Profacgen, an experienced service provider in molecules discovery and research, recently announced the availability of MDCK permeability assay to simulate the process of drug from the intestinal lumen into the blood.
One of the elements that impacts an oral drug product's effectiveness, toxicity, and pharmacokinetics is its intestinal absorption. In the early stages of drug development, predicting intestinal absorption is a particularly important step that can significantly speed up the screening of potential compounds. A technique for forecasting drug permeability based on cell culture is created, simulating the passage of drugs from the intestinal lumen into the blood with a cell monolayer in a dual-chamber diffusion system.
The MDR1-MDCK model and the Caco-2 model are two of the most popular ones. An epithelial cell line with canine kidney origins is called MDCK cells. Their transporter protein expression and metabolic activity are low, and they exhibit rapid proliferation and differentiation. Currently, one of the methods that is frequently employed for drug absorption screening is the MDR1-MDCK permeability assay. Transfection of MDCK cells with the MDR1 gene (ABCB1), which encodes the efflux protein P-glycoprotein, produced MDCK-MDR1 cells (P-gp). For the study of drug efflux and drug permeability, MDCK-MDR1 permeability has developed into an efficient predictor of both intestinal permeability and blood-brain barrier permeability.
Profacgen has amassed a wealth of knowledge in PROATCs. High-quality MDR1-MDCK permeability assay and numerous related featured services are available to customers from its qualified technical team.

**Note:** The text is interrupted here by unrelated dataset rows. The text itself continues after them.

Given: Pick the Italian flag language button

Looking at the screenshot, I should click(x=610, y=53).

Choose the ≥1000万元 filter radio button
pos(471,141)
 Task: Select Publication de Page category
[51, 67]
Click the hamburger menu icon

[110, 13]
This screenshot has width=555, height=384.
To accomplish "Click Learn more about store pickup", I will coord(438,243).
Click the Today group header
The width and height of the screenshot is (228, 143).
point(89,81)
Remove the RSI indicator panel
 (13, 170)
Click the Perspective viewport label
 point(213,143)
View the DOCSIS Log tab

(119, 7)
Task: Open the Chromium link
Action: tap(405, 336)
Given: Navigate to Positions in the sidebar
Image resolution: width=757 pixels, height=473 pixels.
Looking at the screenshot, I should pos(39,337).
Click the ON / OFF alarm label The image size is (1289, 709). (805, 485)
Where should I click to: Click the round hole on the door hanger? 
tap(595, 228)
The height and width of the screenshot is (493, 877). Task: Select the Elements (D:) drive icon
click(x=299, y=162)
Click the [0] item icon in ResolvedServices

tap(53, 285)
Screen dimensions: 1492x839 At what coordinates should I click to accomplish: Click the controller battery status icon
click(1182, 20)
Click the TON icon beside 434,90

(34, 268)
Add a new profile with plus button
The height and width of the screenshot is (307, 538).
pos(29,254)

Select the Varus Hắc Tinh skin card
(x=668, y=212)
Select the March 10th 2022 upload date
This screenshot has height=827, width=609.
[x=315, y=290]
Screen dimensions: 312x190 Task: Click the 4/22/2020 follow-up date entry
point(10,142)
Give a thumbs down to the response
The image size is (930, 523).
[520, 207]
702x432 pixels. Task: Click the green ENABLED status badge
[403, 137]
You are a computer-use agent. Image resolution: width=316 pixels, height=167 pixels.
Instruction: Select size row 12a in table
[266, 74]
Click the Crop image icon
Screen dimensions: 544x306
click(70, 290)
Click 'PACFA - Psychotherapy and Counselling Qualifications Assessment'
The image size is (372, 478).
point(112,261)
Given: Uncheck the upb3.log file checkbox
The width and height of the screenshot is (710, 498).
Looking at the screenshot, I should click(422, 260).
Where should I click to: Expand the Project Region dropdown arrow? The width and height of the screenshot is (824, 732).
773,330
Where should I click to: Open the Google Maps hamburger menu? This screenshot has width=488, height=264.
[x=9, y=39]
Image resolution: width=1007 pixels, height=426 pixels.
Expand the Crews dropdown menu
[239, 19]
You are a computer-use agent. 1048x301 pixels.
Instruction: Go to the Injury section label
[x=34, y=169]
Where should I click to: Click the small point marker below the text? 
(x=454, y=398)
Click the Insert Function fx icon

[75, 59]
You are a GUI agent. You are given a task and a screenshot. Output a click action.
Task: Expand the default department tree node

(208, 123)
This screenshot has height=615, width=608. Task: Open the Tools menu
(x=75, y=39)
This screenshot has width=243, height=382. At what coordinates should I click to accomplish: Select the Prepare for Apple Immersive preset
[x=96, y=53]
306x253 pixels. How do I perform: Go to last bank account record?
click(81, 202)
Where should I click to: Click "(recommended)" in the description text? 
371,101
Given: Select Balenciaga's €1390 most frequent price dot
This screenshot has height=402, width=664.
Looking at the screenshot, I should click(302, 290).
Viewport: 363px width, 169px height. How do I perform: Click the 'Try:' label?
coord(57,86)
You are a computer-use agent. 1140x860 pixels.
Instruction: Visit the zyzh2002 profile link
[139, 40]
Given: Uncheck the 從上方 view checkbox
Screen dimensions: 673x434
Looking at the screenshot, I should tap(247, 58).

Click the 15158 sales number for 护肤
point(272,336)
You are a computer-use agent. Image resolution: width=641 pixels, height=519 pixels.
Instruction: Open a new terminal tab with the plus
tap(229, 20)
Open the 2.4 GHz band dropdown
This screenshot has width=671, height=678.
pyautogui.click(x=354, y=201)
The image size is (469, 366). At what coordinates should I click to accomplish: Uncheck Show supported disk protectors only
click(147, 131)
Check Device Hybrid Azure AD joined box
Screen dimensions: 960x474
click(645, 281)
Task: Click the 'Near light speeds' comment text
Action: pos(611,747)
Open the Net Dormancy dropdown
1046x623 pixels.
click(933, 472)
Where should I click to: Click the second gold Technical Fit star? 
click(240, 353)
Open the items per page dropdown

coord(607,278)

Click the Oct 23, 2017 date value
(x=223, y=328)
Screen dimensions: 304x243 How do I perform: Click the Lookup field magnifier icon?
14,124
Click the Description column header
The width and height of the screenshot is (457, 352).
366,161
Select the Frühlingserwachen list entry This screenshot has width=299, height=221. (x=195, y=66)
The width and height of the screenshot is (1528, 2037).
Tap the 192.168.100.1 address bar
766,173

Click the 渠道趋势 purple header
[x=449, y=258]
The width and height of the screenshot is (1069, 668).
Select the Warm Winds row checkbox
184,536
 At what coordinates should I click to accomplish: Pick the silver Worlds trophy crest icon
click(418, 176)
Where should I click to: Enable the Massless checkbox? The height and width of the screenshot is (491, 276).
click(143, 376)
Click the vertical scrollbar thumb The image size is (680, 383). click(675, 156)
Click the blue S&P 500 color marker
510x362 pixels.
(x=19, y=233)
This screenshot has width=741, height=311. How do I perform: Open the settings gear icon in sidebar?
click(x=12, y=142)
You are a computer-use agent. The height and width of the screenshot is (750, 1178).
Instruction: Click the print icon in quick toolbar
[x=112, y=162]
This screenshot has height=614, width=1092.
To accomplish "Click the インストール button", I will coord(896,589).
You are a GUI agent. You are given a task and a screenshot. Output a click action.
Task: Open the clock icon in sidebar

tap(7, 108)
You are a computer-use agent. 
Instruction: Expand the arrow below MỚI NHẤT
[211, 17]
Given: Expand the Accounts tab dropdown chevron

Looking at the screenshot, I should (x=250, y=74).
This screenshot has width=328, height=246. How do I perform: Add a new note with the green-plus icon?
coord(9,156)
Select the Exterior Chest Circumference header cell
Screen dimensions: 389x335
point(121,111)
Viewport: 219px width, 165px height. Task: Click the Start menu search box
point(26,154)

MDR1-MDCK permeation system at Profacgen, which is similar to the Caco-2 assay, uses a monolayer of MDCK cells as the filter membrane, and the cells are seeded on 24- or 96-well plates to form a confluent monolayer. Compound transport across the monolayer is monitored over a 60-min period to determine the effectiveness of compounds penetrating from apical to basolateral or basolateral to apical. By using peak area in the LC-MS/MS analysis, compounds are quantified.